Als het in één keer betalen van de transitievergoeding tot onaanvaardbare gevolgen voor de bedrijfsvoering van de werkgever leidt, is betaling in termijnen mogelijk. De werkgever mag de betaling spreiden over een periode van maximaal 6 maanden. Wel is de werkgever steeds vanaf een maand na het einde van het contract wettelijke rente verschuldigd over dat deel van de transitievergoeding dat als gevolg van de betalingsregeling nog niet door de werkgever aan de werknemer is betaald.

Ontslag werknemer

Bij ontslag heeft de werknemer in principe recht op een transitievergoeding.  Ontslag is het op initiatief van de werkgever beëindigen van een arbeidscontract door opzegging of ontbinding. Ook het niet verlengen van een tijdelijk contract valt onder ontslag. Bij een ontslag wegens bedrijfseconomische redenen kan in bijzondere omstandigheden sprake zijn van deeltijdontslag. Ook bij zo’n ontslag kan onder dezelfde voorwaarden recht bestaan op een transitievergoeding. De berekening van de transitievergoeding vindt dan plaats over dat deel van het contract dat wordt beëindigd. Daarnaast heeft de werknemer recht op een transitievergoeding als hij zelf ontslag neemt en dat doet omdat zijn werkgever ernstig verwijtbaar handelde of ernstig verwijtbaar nalatig was.

Niet verplicht

Wanneer is een transitievergoeding niet verplicht?

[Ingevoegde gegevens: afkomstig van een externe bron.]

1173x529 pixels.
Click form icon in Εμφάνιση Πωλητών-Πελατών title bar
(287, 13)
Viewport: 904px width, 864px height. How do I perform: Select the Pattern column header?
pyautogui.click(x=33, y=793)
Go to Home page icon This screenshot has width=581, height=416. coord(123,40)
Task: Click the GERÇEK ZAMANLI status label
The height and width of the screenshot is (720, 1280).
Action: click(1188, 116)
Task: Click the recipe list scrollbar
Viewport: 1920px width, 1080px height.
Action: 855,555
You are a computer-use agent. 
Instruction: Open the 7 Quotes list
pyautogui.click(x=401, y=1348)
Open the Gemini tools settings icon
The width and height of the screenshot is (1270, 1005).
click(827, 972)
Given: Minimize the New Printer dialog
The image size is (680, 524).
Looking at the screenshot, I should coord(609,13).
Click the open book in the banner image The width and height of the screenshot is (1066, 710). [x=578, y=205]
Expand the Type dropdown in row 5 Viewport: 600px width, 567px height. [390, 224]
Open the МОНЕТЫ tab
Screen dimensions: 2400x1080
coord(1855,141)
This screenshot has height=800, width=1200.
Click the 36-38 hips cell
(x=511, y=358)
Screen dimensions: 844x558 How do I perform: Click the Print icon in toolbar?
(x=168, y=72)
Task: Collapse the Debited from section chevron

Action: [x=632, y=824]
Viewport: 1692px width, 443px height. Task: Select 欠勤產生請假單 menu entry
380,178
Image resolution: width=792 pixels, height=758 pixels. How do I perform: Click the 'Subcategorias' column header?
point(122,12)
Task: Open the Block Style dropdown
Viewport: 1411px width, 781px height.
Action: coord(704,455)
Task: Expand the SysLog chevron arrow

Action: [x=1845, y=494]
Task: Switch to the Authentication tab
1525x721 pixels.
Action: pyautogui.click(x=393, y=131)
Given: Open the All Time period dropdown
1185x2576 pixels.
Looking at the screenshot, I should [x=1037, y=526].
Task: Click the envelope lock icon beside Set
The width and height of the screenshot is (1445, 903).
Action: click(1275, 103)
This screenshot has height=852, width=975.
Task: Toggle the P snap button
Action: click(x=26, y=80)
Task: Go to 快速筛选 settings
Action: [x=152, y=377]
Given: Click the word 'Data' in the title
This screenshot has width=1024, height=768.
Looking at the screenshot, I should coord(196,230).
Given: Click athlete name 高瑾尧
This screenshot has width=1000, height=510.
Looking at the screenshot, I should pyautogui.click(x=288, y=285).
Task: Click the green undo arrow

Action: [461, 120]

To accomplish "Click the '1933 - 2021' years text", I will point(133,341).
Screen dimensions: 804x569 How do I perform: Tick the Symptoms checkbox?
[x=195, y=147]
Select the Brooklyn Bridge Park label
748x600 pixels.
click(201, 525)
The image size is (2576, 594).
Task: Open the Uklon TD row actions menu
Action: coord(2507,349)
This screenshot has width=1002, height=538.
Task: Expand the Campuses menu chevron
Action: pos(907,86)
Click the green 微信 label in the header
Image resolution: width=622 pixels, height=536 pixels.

De werkgever hoeft geen transitievergoeding te betalen:

  1. bij een beëindiging van de arbeidsovereenkomst met wederzijds goedvinden;
  2. als de werknemer is ontslagen, omdat hij ernstig verwijtbaar handelde of ernstig verwijtbaar nalatig was, tenzij de kantonrechter anders beslist;
  3. als de werknemer die is ontslagen nog geen 18 jaar is en gemiddeld ten hoogste 12 uur per week werkte;
  4. als de werknemer ontslagen is, omdat hij de AOW-gerechtigde of andere pensioengerechtigde leeftijd heeft bereikt of na het bereiken van deze leeftijd;
  5. als het bedrijf failliet is gegaan of als de werkgever in de schuldsanering terecht is gekomen. Dit geldt ook als de rechtbank de werkgever surseance van betaling (uitstel van betaling) heeft verleend, omdat hij de schulden niet kan betalen;
  6. als bij cao een andere voorziening is afgesproken. Bij cao kan sinds 1 januari 2020 (ten nadele van de werknemer) worden afgeweken van de transitievergoeding, en is meer maatwerk mogelijk. De cao moet wel voorzien in een redelijke financiële vergoeding of in voorzieningen die de kans op nieuw werk vergroten. Alleen bij ontslag om bedrijfseconomische redenen mag bij cao worden afgeweken van de transitievergoeding;
  7. als de werknemer vóór het (van rechtswege) eindigen van een tijdelijk contract een volgend tijdelijk contract is aangegaan met de werkgever, dat binnen zes maanden ingaat.

Afwijken bij cao

Het is mogelijk om bij ontslag bij cao af te wijken van de transitievergoeding. Dat kan alleen bij een ontslag wegens bedrijfseconomische reden. Voor die gevallen kan in een cao, bijvoorbeeld in een sociaal plan, een andere voorziening dan de transitievergoeding zijn vastgesteld. Het moet gaan om een voorziening die bijdraagt aan het beperken van de werkloosheid (outplacement, scholingsfaciliteiten) of om een redelijke financiële vergoeding. Het is ook mogelijk om een combinatie van cao-voorzieningen af te spreken. Cao-partijen spreken zelf af wat redelijk is.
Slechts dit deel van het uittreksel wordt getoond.